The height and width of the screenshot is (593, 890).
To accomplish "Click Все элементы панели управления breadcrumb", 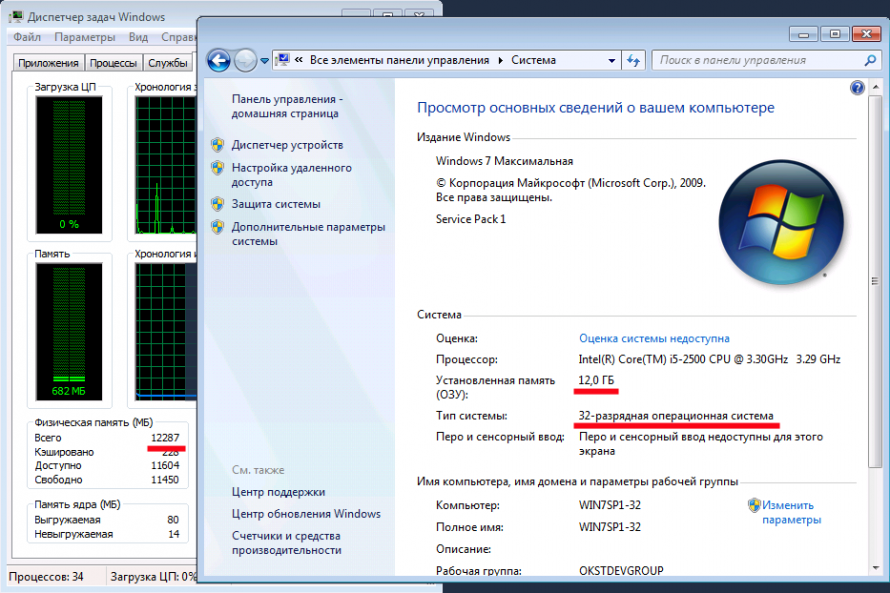I will point(399,60).
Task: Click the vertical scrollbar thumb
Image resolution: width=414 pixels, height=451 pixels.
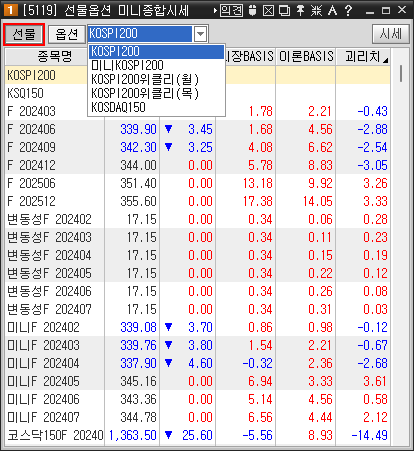Action: (x=401, y=74)
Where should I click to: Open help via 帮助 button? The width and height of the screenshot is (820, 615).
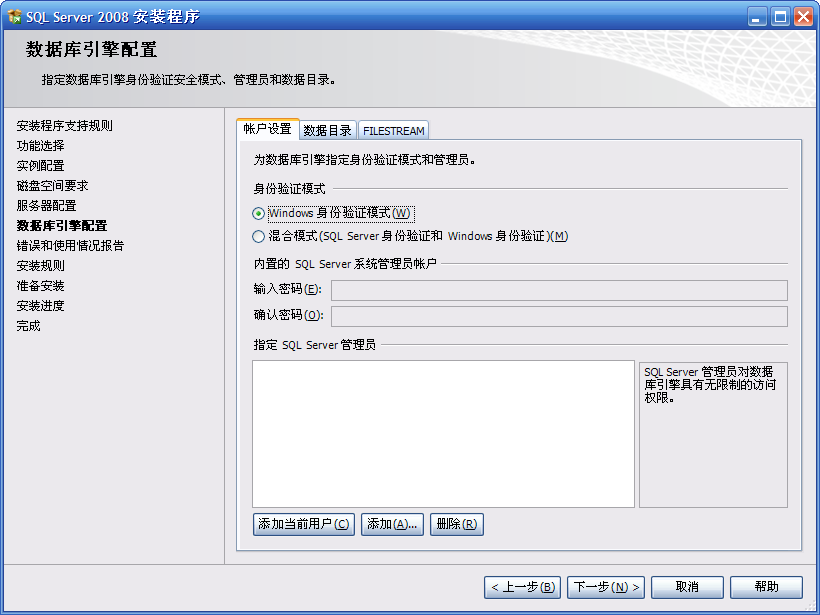pos(766,587)
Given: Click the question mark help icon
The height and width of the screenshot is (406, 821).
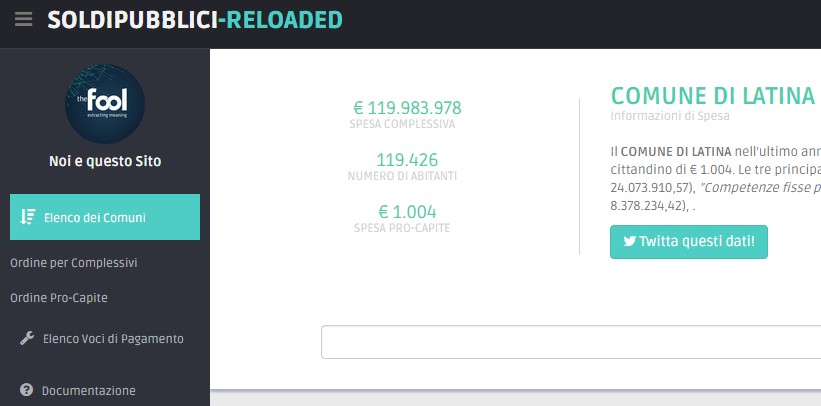Looking at the screenshot, I should 26,390.
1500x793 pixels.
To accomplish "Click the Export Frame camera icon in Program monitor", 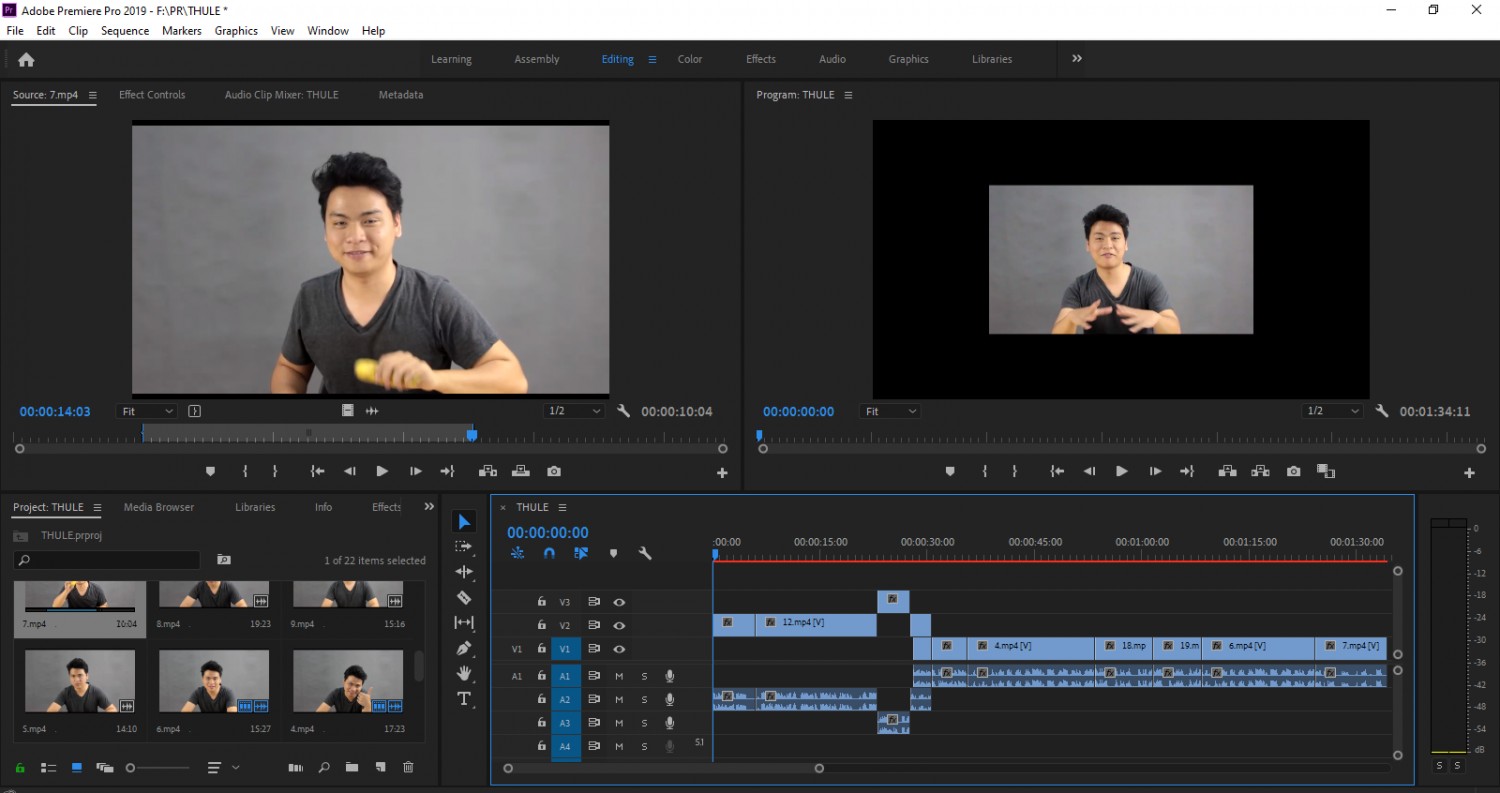I will pyautogui.click(x=1294, y=471).
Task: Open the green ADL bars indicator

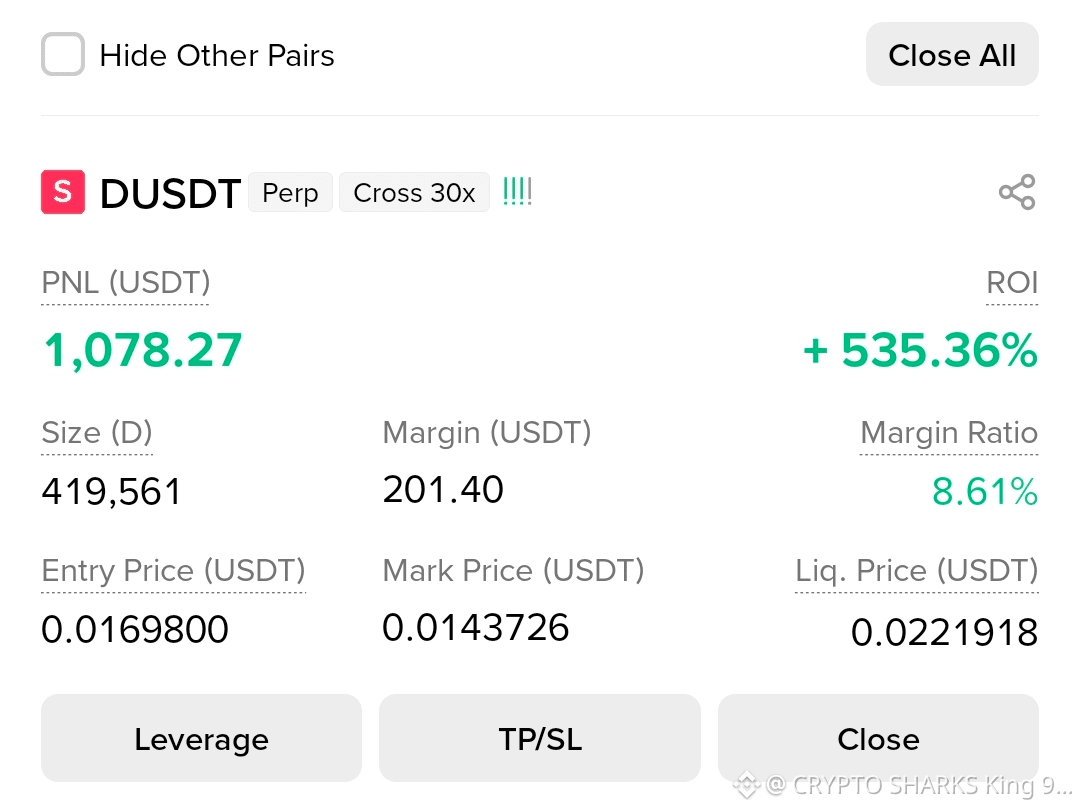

--------------------------------------------------

## WORK ITEM
Among the lines above, count those containing "Task", and give only the number.

## EXERCISE ANSWER
2